(WHAT IS REQUIRED): In the entries below, how many lines contain the string "Task"? Respond with the number only.

(DATA EXTRACTS):
____

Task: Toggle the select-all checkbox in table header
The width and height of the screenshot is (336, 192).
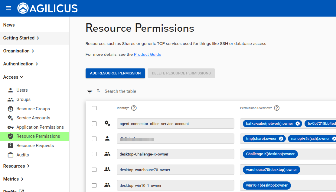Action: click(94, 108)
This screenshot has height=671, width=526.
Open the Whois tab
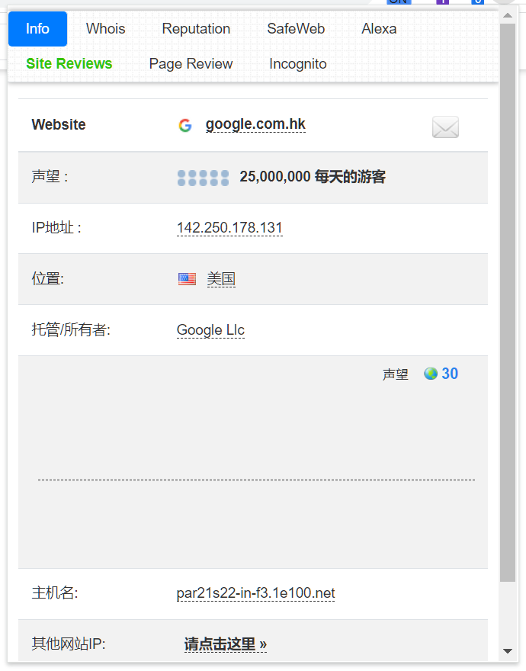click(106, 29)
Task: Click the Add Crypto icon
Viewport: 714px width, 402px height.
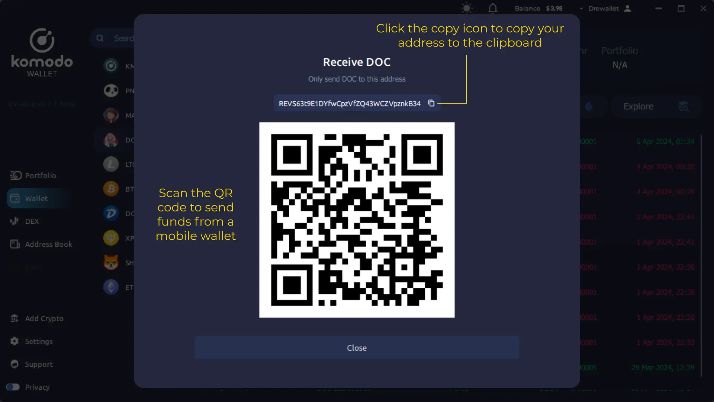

____

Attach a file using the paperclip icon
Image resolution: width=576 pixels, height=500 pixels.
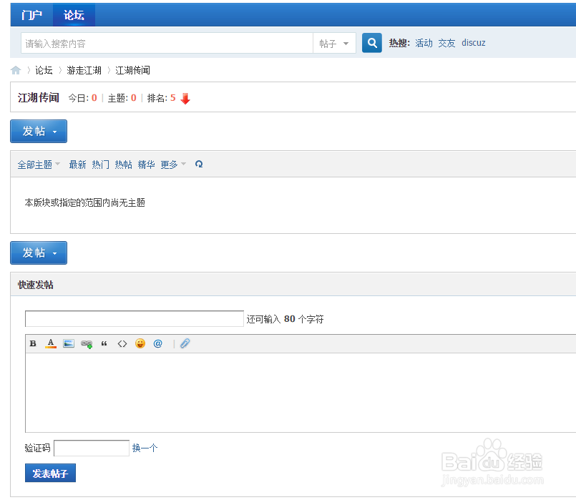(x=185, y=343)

____

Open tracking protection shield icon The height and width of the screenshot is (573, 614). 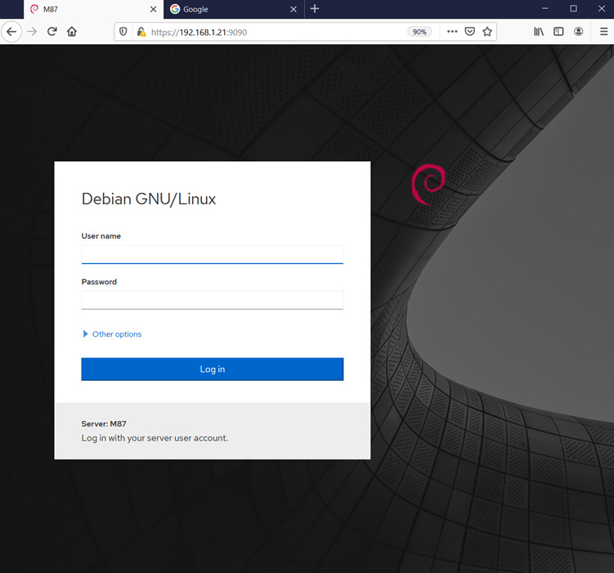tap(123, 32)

____

(FINAL ANSWER): 2